Document extract >>
┌────────
A new class of biotherapeutic cancer drugs costs $2700 a month but its proponents make no apologies. Trastuzumab (Herceptin), the first monoclonal antibody approved for use in Canada, adds an average of 5 months to the lives of up to a third of women with metastatic breast cancer. And although the price has raised ethical questions about whether people have a right to a therapy regardless of its cost, those involved say it's not exorbitant given the expense of development and production.
Neil Cohen, a spokesman for the drug's manufacturer, California-based Genentech, Inc., says the high cost is due to the years of research and development - including a phase 3 clinical trial involving 900 patients - manufacturing costs and ongoing research into other possible uses.
Dr. Brian Leyland-Jones, a lead investigator for the trastuzumab clinical trials, says it costs between $250 and $500 million to bring a regular pharmaceutical product to market. "The costs are phenomenal," he argues. He is presently involved in another trial in which the drugs needed for 8 patients cost $250 000.
└────────
Rewrite the trastuzumab article from "A new class" up to and including "other possible uses.", substituting "representative" for "spokesman". The data that follows is separate material and has no connection to the trastuzumab article.

Entries drawn from a collection:
┌────────
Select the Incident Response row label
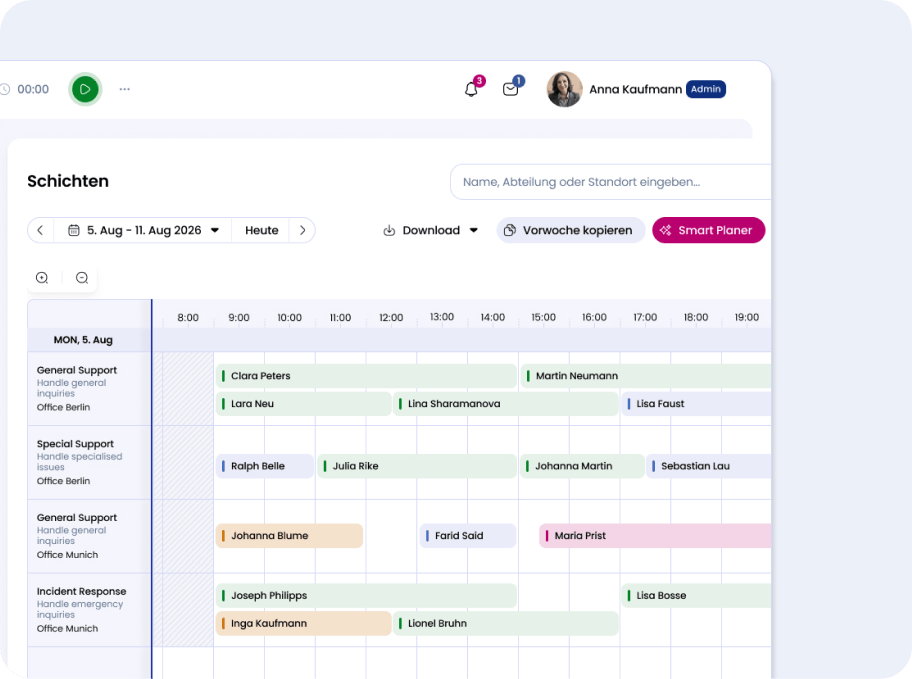912x679 pixels. pyautogui.click(x=80, y=592)
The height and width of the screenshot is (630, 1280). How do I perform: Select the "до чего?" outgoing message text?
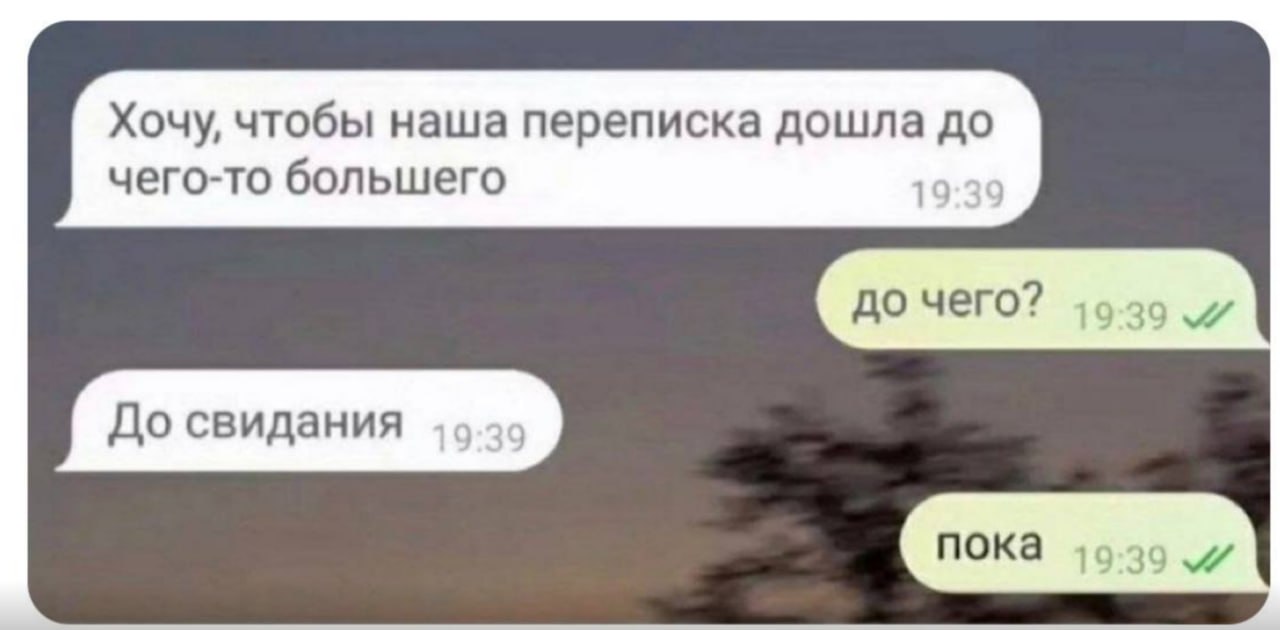pos(943,299)
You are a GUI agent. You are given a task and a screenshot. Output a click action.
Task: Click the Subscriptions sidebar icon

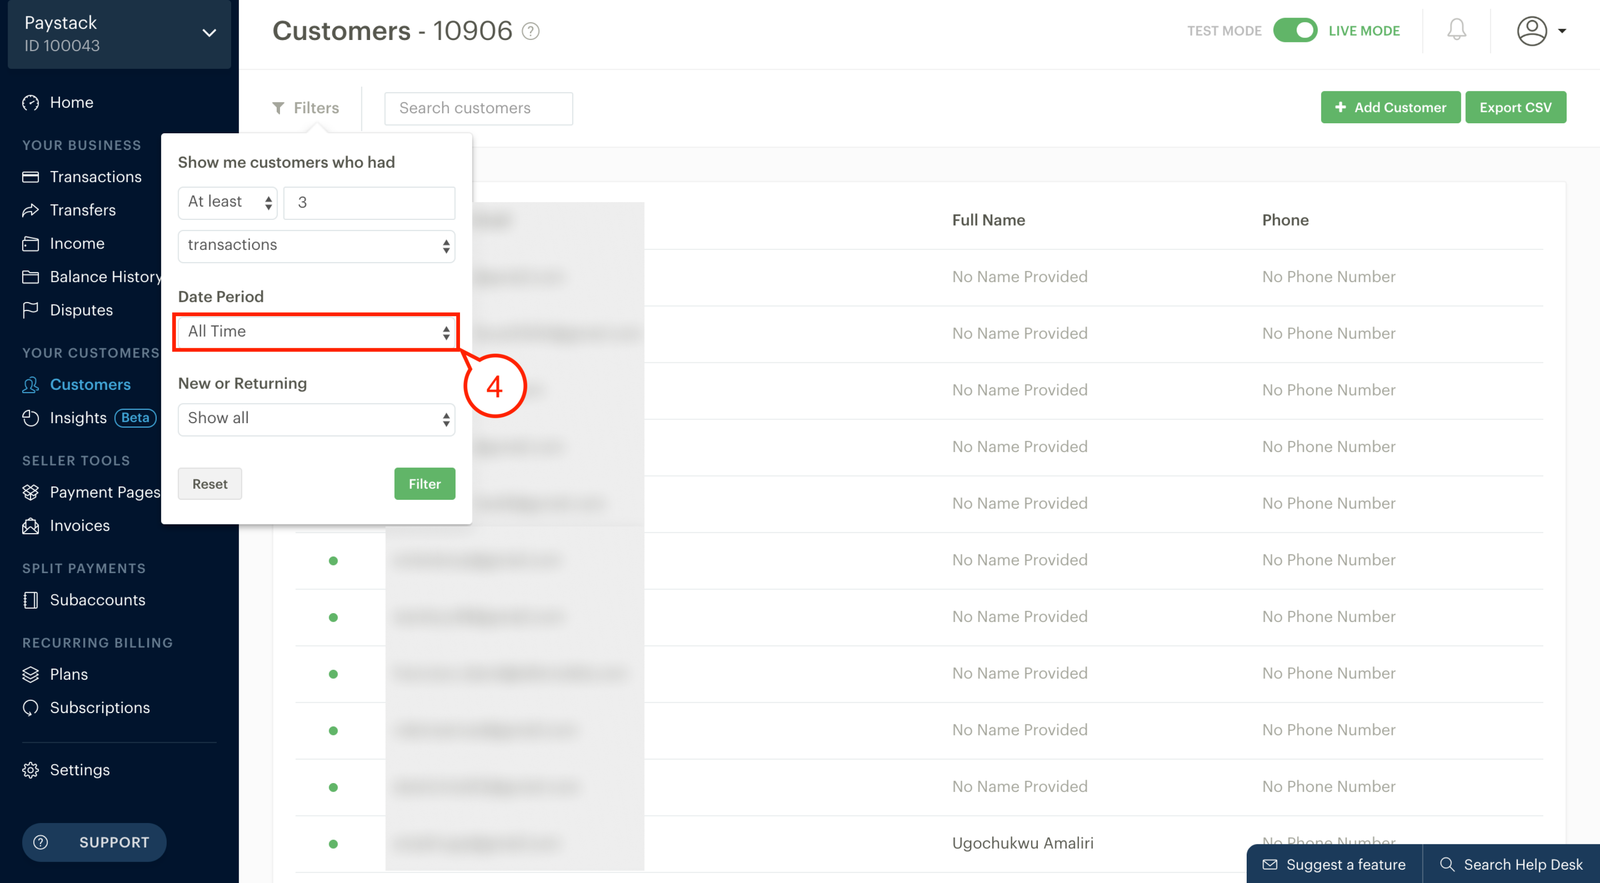tap(31, 708)
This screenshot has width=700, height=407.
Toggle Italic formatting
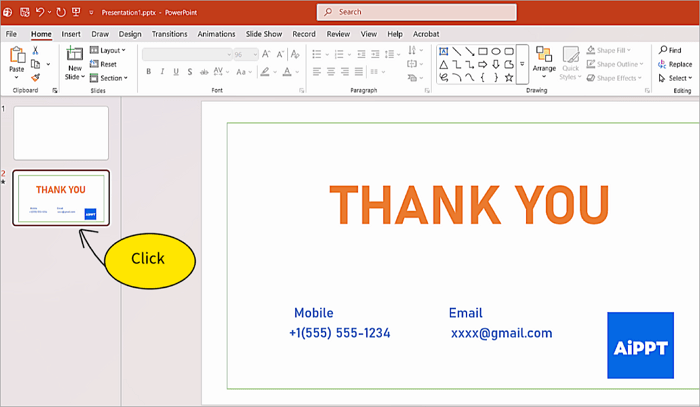pyautogui.click(x=162, y=72)
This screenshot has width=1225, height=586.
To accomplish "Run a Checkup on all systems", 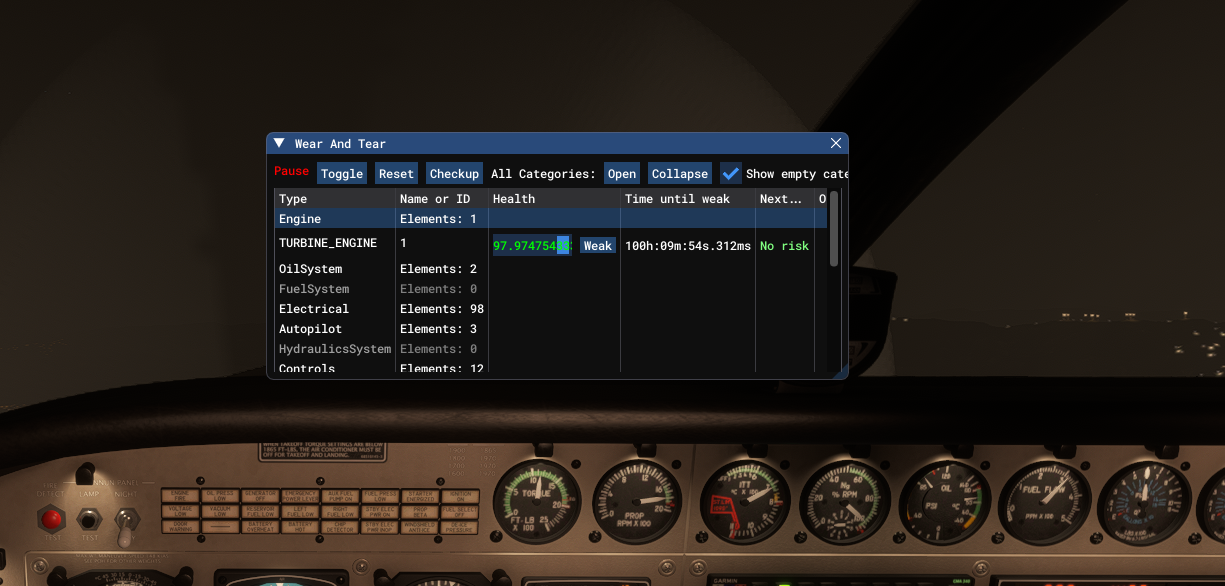I will pos(454,173).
└────────
Result of this task >>
A new class of biotherapeutic cancer drugs costs $2700 a month but its proponents make no apologies. Trastuzumab (Herceptin), the first monoclonal antibody approved for use in Canada, adds an average of 5 months to the lives of up to a third of women with metastatic breast cancer. And although the price has raised ethical questions about whether people have a right to a therapy regardless of its cost, those involved say it's not exorbitant given the expense of development and production.
Neil Cohen, a representative for the drug's manufacturer, California-based Genentech, Inc., says the high cost is due to the years of research and development - including a phase 3 clinical trial involving 900 patients - manufacturing costs and ongoing research into other possible uses.